RECORDS SHOWN:
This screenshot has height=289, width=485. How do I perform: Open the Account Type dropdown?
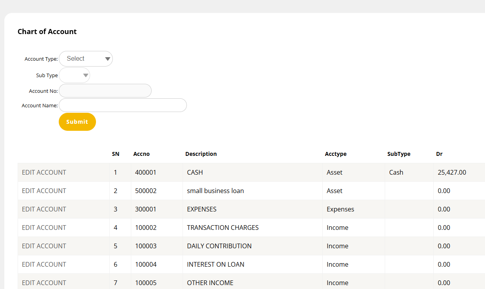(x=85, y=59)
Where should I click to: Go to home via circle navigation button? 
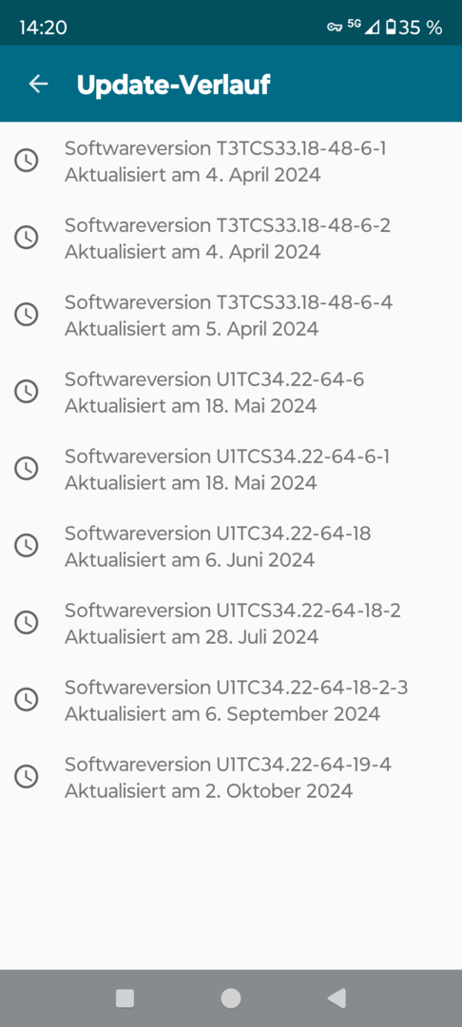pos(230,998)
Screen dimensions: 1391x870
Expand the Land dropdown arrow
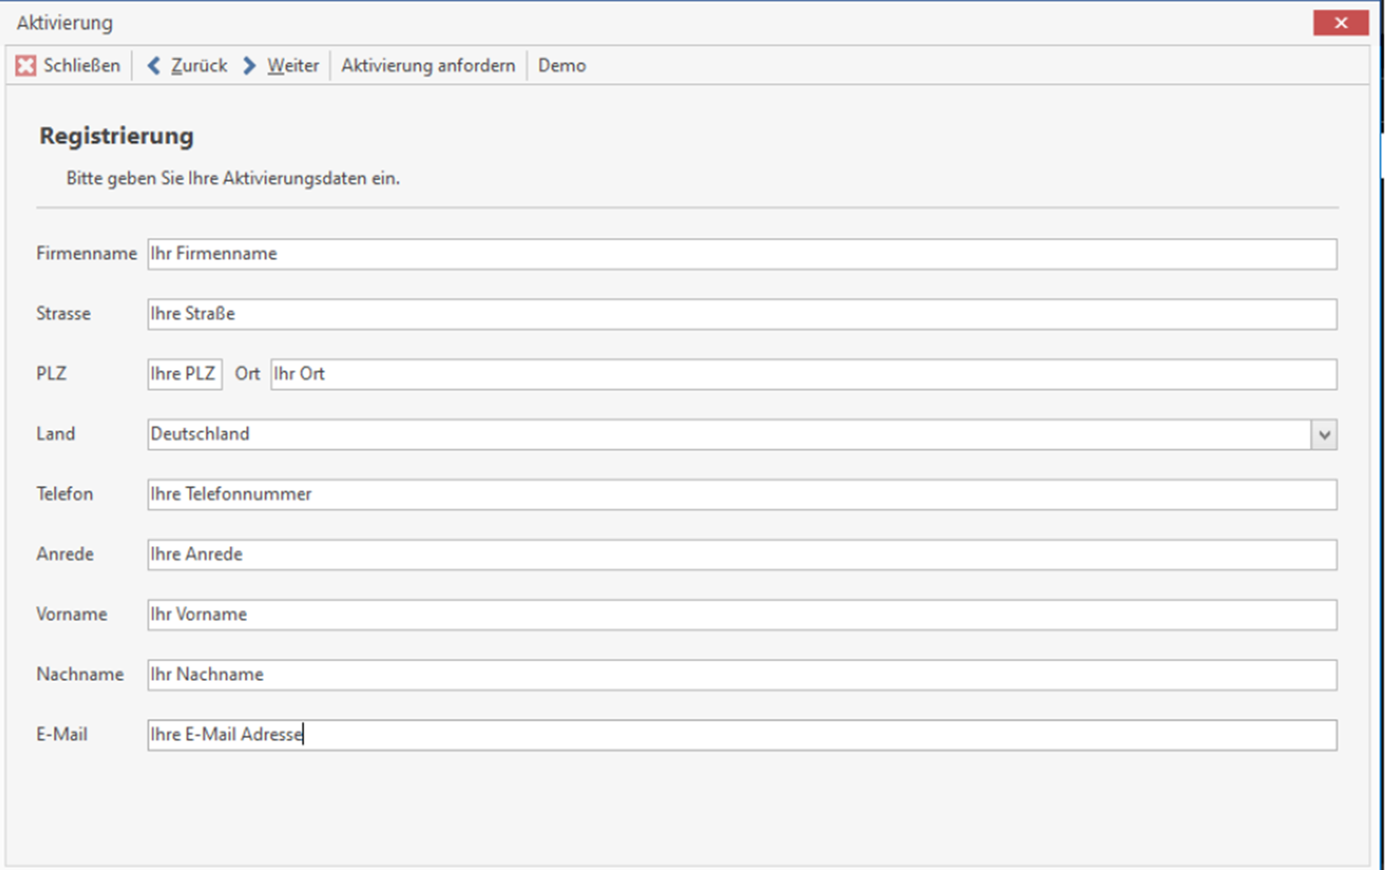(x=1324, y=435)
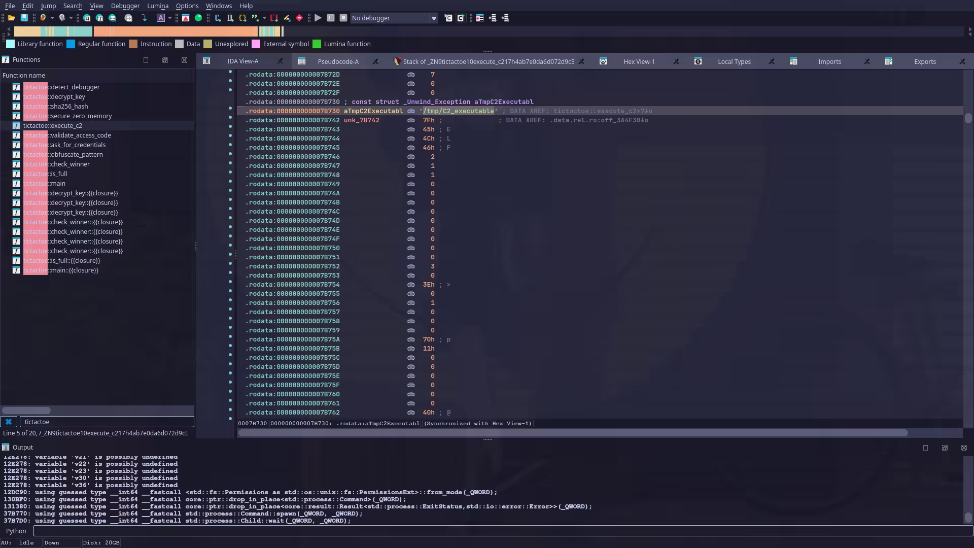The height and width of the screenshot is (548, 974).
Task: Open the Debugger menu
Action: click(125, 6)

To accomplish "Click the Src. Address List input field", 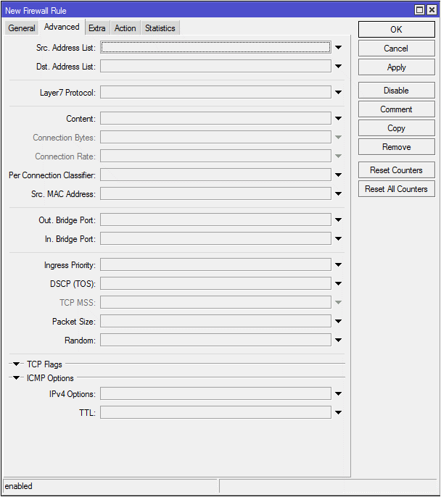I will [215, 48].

...

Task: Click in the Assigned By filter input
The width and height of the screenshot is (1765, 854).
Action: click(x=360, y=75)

TASK TO CARRY OUT:
Update the entries in the stretch from the line containing "Where should I" through the line containing "Action: click(125, 6)" by replacing "circle navigation button" with "round navigation button" and leaving everything else unchanged. Give only those lines, without the pictures.

PROBLEM SOLUTION:
Where should I click to: Go to home via round navigation button? 
pos(230,998)
Screen dimensions: 1391x870
Expand the Land dropdown arrow
(x=1324, y=435)
The height and width of the screenshot is (548, 974).
Task: Open the Debugger menu
Action: click(125, 6)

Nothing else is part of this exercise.